What to do » Count how many lines in the rows below contain the string "dropdown", and give only that number.

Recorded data
+--

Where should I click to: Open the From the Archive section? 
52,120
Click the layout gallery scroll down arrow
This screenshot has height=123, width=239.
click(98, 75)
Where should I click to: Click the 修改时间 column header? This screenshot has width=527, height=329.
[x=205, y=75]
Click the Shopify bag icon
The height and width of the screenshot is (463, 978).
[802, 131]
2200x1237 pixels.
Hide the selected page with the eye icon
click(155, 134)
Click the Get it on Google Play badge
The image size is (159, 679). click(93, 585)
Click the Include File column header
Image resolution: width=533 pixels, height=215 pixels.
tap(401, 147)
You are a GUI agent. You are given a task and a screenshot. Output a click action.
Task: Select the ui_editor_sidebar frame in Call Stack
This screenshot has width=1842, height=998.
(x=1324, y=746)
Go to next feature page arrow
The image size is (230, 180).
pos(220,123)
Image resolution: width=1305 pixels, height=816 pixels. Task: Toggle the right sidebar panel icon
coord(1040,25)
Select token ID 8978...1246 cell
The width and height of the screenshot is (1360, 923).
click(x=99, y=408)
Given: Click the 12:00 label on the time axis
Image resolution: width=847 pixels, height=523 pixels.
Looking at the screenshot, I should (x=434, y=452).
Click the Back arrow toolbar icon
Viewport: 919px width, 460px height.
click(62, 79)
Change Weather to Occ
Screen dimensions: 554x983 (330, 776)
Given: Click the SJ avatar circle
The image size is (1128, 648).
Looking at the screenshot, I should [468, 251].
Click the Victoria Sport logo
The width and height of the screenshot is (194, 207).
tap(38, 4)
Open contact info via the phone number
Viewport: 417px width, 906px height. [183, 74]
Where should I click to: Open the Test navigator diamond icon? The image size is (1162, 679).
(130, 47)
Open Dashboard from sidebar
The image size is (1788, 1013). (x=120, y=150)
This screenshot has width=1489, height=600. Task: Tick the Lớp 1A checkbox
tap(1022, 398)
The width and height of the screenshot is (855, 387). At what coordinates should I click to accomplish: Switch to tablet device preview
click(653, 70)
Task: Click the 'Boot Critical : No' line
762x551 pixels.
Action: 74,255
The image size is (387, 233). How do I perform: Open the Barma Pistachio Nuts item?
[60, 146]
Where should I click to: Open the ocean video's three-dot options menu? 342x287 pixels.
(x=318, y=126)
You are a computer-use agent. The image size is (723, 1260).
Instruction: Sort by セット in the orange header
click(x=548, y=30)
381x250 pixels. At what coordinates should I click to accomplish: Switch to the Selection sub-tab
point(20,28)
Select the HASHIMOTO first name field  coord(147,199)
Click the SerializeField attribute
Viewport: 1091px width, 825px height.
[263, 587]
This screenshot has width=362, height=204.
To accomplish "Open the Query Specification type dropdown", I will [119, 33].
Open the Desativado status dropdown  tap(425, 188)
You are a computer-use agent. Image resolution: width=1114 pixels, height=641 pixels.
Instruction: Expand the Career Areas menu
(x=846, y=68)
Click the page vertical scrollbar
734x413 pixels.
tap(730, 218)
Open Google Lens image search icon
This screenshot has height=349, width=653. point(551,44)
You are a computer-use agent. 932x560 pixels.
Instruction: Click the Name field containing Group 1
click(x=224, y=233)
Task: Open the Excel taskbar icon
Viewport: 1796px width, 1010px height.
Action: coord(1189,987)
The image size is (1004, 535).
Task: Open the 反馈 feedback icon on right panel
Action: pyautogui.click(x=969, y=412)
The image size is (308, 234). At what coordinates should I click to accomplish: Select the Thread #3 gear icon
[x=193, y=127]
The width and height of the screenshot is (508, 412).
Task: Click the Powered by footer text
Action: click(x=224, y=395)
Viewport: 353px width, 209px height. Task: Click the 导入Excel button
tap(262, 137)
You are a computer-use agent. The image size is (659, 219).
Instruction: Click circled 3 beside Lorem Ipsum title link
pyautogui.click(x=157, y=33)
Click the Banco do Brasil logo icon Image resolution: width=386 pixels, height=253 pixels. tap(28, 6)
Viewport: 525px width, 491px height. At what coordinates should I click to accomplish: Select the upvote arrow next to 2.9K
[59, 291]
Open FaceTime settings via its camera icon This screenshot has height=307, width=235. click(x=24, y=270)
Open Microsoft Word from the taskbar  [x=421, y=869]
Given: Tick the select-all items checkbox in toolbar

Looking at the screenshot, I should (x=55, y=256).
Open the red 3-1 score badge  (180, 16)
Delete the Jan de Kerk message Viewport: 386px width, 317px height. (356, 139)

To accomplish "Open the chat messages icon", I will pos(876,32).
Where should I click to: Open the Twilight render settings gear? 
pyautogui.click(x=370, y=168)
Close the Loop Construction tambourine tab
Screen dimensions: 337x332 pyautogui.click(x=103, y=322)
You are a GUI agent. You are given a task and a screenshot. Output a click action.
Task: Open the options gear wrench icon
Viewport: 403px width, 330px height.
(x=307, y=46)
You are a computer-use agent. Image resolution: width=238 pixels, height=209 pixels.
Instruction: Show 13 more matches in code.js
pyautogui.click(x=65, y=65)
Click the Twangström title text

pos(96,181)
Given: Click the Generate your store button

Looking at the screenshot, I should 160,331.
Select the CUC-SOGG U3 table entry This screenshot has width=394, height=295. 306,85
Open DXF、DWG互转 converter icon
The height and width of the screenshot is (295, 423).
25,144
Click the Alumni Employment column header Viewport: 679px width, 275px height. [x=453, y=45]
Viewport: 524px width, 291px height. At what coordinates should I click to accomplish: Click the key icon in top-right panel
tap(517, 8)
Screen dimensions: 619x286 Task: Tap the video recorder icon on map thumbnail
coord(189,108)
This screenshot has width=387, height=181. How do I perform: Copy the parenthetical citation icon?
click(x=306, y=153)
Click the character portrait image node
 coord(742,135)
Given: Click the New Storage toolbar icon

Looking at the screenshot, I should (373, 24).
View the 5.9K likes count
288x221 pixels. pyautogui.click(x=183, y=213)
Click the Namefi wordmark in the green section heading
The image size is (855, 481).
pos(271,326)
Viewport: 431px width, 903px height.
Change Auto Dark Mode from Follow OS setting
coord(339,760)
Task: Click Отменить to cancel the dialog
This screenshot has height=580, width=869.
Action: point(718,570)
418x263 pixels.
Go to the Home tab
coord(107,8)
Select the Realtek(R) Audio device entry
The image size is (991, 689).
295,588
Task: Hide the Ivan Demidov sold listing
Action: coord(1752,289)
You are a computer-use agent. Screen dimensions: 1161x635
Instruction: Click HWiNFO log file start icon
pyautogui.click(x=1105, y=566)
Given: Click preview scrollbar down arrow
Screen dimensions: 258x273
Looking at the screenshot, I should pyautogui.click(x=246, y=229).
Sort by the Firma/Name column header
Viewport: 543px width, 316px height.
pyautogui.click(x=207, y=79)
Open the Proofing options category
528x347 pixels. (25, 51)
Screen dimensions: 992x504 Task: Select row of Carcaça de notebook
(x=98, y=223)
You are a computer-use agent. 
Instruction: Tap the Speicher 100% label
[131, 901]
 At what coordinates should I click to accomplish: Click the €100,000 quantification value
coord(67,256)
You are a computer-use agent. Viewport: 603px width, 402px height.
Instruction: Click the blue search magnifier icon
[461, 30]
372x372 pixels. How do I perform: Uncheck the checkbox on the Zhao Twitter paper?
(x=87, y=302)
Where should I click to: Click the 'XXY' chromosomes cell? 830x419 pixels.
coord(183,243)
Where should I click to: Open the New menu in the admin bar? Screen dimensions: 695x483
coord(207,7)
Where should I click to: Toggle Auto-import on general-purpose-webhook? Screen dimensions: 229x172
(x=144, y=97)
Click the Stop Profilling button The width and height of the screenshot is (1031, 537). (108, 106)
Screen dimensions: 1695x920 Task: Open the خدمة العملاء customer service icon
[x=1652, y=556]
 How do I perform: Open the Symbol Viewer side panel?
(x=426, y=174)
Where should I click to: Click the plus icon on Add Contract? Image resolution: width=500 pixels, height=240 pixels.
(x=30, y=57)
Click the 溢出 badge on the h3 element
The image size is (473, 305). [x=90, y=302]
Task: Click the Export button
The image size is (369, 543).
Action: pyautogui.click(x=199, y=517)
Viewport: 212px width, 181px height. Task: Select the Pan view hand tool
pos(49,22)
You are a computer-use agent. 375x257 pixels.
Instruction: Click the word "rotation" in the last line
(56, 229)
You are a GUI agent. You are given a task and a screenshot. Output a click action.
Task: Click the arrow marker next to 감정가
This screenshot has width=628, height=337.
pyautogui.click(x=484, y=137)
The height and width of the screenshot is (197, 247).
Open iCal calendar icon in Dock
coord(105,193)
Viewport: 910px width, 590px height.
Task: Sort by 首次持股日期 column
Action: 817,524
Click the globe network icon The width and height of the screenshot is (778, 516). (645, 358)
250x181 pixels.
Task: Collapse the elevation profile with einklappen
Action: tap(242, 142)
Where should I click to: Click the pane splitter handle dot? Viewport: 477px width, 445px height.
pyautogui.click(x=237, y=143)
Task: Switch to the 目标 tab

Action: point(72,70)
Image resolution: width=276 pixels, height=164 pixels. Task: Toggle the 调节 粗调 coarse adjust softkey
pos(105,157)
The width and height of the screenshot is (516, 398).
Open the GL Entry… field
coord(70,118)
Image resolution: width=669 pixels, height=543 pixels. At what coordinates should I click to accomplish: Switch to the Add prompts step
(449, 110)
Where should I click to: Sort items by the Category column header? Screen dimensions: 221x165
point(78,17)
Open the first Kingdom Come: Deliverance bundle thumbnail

+--

In response » 2